Unlike in Iraq, a sovereign Afghan government representing longstanding movements within the country formed almost immediately. The American and British air attacks on Afghanistan began in October 2001. The next month the forces of Afghanistan’s Northern Alliance marched into Kabul and ousted the Taliban. In early December, representatives of the Afghan groups, including exiles, met in Bonn and reached a deal to form an interim government. It was sworn in by the end of the month.

The United Nations played a key role in overseeing the political process in Afghanistan, from hosting the Bonn meeting to organizing the elections that had just taken place. A recent poll by the Asia Foundation found that while the United States enjoys a favorable rating of 65 percent among Afghans, the United Nations rates even higher, at 84 percent.

Last, but not least, Afghanistan has been a true international effort. The number of countries contributing troops there is greater than in Iraq. A U.N.-authorized international security force was in place within a few months. At present, there are 9,000 peacekeepers in Afghanistan (about half the U.S. troop level), organized under the command of our NATO allies in Europe.

These elements – legitimacy, a U.N. lead role and a true coalition – mean that unlike in Iraq, the United States is not widely perceived as an occupier.

Even then, the road to democracy in Afghanistan is hardly smooth. The vote was postponed twice due to the lack of security, mainly caused by a revival of the Taliban. Parliamentary elections were put off until next March.

The presidential vote was somewhat marred by charges of fraud fed by the discovery that an indelible ink to mark those who had voted could be easily removed. And the poor security conditions meant that international monitors were small in number and not widely dispersed.

Traditional Afghan power structures – village and tribal chiefs and religious leaders – directed votes to the man of their choice. “Any politician who wants you to believe that the Americans have brought Afghans the gift of democracy seriously underestimates the Afghan power of adaptation,” one Washington Post reporter wrote.

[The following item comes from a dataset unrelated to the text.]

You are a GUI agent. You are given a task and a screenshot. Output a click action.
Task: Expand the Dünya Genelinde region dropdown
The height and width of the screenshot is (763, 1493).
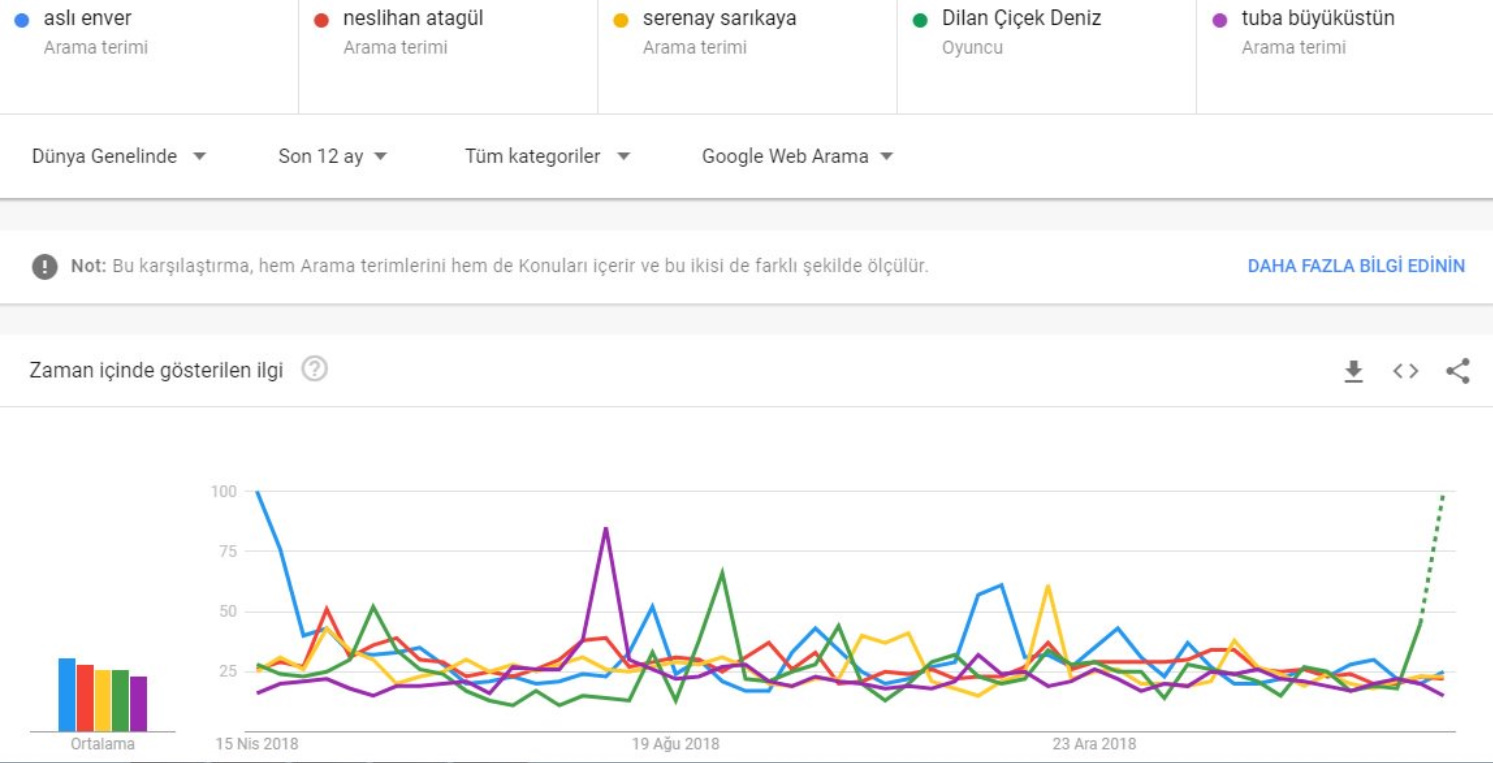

Choice seems to be largely dictated by ethnic loyalties. The leading presidential candidates were all clearly associated with their ethnic group.

“Afghanistan has never been a nation-state,” Afghan human rights activist Habib Rahiab told me. “Every person first considers themselves Pashtun, Hazara, Tajik, Uzbek and other ethnic groups. And then they consider themselves Afghans.”

President Hamid Karzai, the American-backed choice, moved openly in the last eight months to associate himself with fellow Pashtuns. The Tajiks, who formed the core of the anti-Taliban Northern Alliance, are increasingly restless.

Such tensions have led to civil war before, including after the ouster of the communists in the early 1990s. The fear of American military might may keep things from going down that road. But the coming parliamentary vote is likely to reinforce ethnic alignments, while Karzai relies on an axis of warlords and fellow Pashtuns to rule.

This makes it imperative that the international community increase – not draw down – its commitment of peacekeepers and development aid to Afghanistan.